>> Start Supplied text
Sunday 27 December 2015

Anthropogenic Climate Change and the flooding in the North of England

I cannot really add much more than my recent comments on the Cumbria floods of early December, denying a role for AGW really isn't sound as I explain in that post. However it is an issue worthy of some comment.


On Boxing Day (the day after Christmas Day), a frontal system lined up crossing the UK leading to a very heavy rain all day long, and during the preceding night. As I was with family for Christmas I wasn't set up to collect images, but the main player in the rainfall was a plume of warm air from the coast of North Africa driving up to the UK and meeting a cold front.

As a result we have seen what in some towns looks to be record flooding. The Government are jumping on the phrase 'unprecedented' flooding probably for political reasons (attacks of not doing enough).


Map of flood warnings in the North of the UK (BBC).


Emergency Services and Army rescue some of those affected. (PA/John Giles)

So that's an outline of the situation, happening just three weeks after the previous record rainfall and ensuing flooding event in Cumbria.
>> End Supplied text
>> Start Data rows
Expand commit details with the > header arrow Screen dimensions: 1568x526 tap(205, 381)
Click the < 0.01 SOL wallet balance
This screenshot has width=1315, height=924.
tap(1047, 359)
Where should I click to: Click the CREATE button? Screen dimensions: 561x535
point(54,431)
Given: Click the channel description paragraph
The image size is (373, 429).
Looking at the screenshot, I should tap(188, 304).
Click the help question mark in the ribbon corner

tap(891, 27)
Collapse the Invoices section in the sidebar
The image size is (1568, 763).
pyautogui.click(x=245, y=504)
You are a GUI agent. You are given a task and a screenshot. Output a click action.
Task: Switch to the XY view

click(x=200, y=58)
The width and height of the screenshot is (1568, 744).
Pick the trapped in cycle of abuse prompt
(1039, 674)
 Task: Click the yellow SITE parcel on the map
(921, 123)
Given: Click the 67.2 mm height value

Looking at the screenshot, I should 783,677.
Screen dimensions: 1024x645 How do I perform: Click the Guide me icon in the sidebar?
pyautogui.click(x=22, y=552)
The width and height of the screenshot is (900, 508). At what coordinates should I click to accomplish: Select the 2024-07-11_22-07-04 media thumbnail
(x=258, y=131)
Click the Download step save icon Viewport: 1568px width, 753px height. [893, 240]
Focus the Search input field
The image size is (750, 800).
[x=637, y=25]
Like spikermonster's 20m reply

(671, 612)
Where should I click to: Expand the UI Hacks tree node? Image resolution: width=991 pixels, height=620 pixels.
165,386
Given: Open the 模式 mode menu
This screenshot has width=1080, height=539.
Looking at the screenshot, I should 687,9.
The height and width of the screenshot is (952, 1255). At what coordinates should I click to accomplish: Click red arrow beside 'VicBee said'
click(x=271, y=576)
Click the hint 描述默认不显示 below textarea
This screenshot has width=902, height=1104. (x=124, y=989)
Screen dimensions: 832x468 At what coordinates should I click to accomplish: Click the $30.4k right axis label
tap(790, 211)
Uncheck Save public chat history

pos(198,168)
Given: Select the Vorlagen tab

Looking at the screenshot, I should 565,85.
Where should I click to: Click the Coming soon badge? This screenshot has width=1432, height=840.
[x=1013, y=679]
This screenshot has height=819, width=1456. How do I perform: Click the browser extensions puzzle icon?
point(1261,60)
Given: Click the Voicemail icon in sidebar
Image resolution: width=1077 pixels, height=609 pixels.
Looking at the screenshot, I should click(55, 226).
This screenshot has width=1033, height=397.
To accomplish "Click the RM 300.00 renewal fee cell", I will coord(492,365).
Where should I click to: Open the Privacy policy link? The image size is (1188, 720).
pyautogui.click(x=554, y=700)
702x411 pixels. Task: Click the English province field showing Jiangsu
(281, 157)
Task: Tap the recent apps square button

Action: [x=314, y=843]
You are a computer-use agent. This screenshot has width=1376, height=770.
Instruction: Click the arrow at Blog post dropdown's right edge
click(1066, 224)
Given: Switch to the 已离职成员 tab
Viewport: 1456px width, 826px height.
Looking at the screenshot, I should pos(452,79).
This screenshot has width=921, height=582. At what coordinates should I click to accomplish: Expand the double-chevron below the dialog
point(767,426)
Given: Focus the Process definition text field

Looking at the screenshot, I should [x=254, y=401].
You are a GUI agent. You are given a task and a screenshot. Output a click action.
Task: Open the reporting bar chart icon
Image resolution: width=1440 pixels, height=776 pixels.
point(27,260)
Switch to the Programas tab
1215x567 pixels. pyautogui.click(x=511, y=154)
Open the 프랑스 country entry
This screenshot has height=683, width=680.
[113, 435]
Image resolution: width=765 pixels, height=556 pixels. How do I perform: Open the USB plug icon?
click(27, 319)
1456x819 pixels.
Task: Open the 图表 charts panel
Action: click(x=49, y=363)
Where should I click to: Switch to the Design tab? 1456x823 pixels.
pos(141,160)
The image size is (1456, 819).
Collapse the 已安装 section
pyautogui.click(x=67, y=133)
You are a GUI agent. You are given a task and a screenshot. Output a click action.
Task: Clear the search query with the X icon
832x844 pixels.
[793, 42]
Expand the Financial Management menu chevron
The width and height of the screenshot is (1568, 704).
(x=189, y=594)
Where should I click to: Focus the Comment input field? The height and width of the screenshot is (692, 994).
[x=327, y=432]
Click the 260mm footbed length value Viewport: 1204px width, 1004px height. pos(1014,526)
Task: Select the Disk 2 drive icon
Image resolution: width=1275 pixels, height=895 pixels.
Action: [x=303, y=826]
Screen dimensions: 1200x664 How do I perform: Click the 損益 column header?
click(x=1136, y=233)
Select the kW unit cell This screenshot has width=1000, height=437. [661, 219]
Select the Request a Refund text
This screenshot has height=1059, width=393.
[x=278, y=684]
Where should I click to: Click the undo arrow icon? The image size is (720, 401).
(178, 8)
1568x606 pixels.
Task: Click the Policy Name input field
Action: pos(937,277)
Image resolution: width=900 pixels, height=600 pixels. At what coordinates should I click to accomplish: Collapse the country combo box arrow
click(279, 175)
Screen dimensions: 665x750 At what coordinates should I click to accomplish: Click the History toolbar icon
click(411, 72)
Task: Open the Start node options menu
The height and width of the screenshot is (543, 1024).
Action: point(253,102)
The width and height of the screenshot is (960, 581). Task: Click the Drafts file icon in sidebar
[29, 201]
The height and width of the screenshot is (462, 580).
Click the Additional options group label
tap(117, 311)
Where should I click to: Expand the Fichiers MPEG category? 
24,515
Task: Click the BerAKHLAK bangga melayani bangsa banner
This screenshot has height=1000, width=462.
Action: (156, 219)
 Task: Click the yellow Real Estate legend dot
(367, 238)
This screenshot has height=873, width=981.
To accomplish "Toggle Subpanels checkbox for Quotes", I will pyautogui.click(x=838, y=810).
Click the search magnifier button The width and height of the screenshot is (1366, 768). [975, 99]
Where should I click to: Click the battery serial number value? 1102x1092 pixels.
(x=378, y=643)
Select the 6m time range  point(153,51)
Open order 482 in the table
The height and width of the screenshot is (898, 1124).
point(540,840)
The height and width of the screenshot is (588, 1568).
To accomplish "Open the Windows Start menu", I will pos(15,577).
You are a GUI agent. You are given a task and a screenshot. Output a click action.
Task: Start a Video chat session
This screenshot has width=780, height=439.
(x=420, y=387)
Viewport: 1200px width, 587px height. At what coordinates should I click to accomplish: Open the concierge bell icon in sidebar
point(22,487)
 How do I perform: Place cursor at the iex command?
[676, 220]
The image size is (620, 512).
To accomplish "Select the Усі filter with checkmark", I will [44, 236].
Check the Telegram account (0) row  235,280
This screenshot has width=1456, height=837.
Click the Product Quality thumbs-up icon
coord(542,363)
>> End Data rows
> Directions
1: Name each distinct geographic place mentioned in the post about flooding in the North of England.
2: In the post about flooding, switch "Cumbria" to "Yorkshire" and give the part that opens with the words containing "Anthropogenic Climate Change" and closes with "of some comment.".
3: Pick up the post about flooding in the North of England after its final sentence and write a continuation.
The entries are separate material and have no connection to the post about flooding.

> Response list
1: England, Cumbria, the UK, North Africa

2:
Anthropogenic Climate Change and the flooding in the North of England

I cannot really add much more than my recent comments on the Yorkshire floods of early December, denying a role for AGW really isn't sound as I explain in that post. However it is an issue worthy of some comment.

3:
Last night on Sky News's newspaper review had Robert Fox, Defence Correspondent for the Evening Standard and another commentator. Robert Fox said words to the effect that; 'The game is over for the climate change deniers'. Certainly that position is becoming less popular in the UK, however there remains a fashionable stance of climate change denial, whose adherents seem to think it makes them look clever. Despite that issue, the ongoing nature of anthropogenic global warming makes the sidelining of climate change denial an inevitability. Most people are more impressed by personal experience than by any amount of hard data, and as we enter the age of consequences there will be more and more personal experience for more people.

This December, weather related disasters in recent years (locally and globally - Global Weirding), and the upward shift in UK rainfall, has also given me cause to reflect on the 2 degC global warming limit as being 'safe'. This year will end at well under 1 degC, despite being virtually certain to be substantially above the previous record warmest year of 2014. It will take another decade to regularly hit 1 degC.

2 degrees C global warming is not safe for all, it is a level of warming that gives an 'acceptable' level of casualties, but how are we to judge what is acceptable? And in making that judgement what moral debt to we owe to the 'casualties'?

8 comments:

Kevin O'Neill said...

Eventually the snow turns to rain.

'Storms of my Grandchildren'? Seems it could have been titled 'Storms of My Children' or just 'Storms for Me'.


http://robertscribbler.com/2015/12/29/warm-storm-brings-rain-over-arctic-sea-ice-in-winter/

My wife pays little to no attention to my climate change ramblings. But even she was impressed by the arctic temperature forecasts for this week and the nullschool weather map showing a single storm front from Spain past the north pole.

Chris Reynolds said...

Frank really is a monster, I am unsure as to the impact on the sea ice. That depends on how much melt happens and there is no precedent I am aware of for rain on the ice mid freeze season.

Kevin O'Neill said...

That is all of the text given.